Le apoyó las manos en los hombros.

«Como odio que me llamen así», pensó de nuevo Tonio, asqueado.

– Levántese y mírese en el espejo. ¿He cumplido mi promesa? -preguntó entre susurros-. Su belleza es única. Los hombres caerán rendidos a sus pies.

Contempló su propia imagen en silencio.

No sabía quién era aquella criatura. ¿Bonita? Oh, sí, era bonita, e inocente, muy inocente; sus grandes y oscuros ojos parecían acusarlo de algún pensamiento sombrío. El corpiño moldeaba su cintura a la perfección y se iba ensanchando a medida que ascendía con sus hileras de volantes color crema hasta aquella tersa y blanca piel que creaba la ilusión de un pecho femenino. Domenico hubiera enloquecido de celos. Y el cabello blanco daba a su rostro un aire sumamente frágil y delicado: sus rasgos se habían convertido en los de una cándida jovencita.

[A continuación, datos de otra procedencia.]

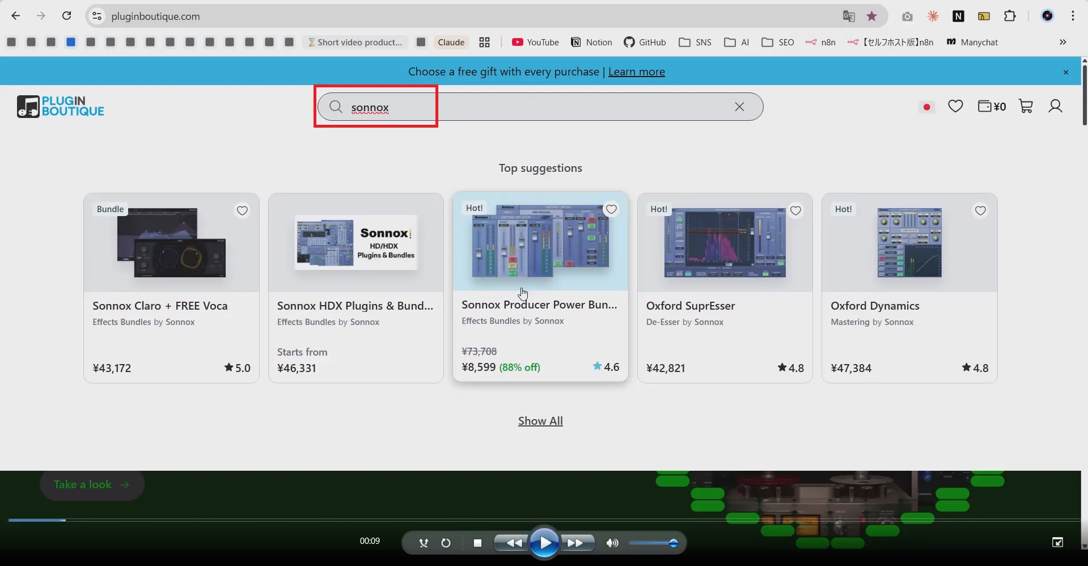Image resolution: width=1088 pixels, height=566 pixels.
Task: Open the wishlist heart in header
Action: pyautogui.click(x=955, y=106)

La peluca blanca se alzaba desde la imperceptible línea de la frente y los rizos caían sobre la seda centelleante de las largas y vaporosas mangas.

Ella lo hizo girarse con ambas manos y se puso de puntillas para comprobar algún último detalle; después, mojó el dedo en el bote de carmín y luego se lo pasó por los labios.

– ¡Ah! -La mujer no pudo contener una exclamación al tiempo que retrocedía-. Ahora, deme la pierna -dijo, y le levantó las faldas mientras se sentaba.

Tonio apoyó el pie en su regazo. Ella tenía la media recogida en un círculo y se la subió pierna arriba hasta sujetarla con una liga en la rodilla.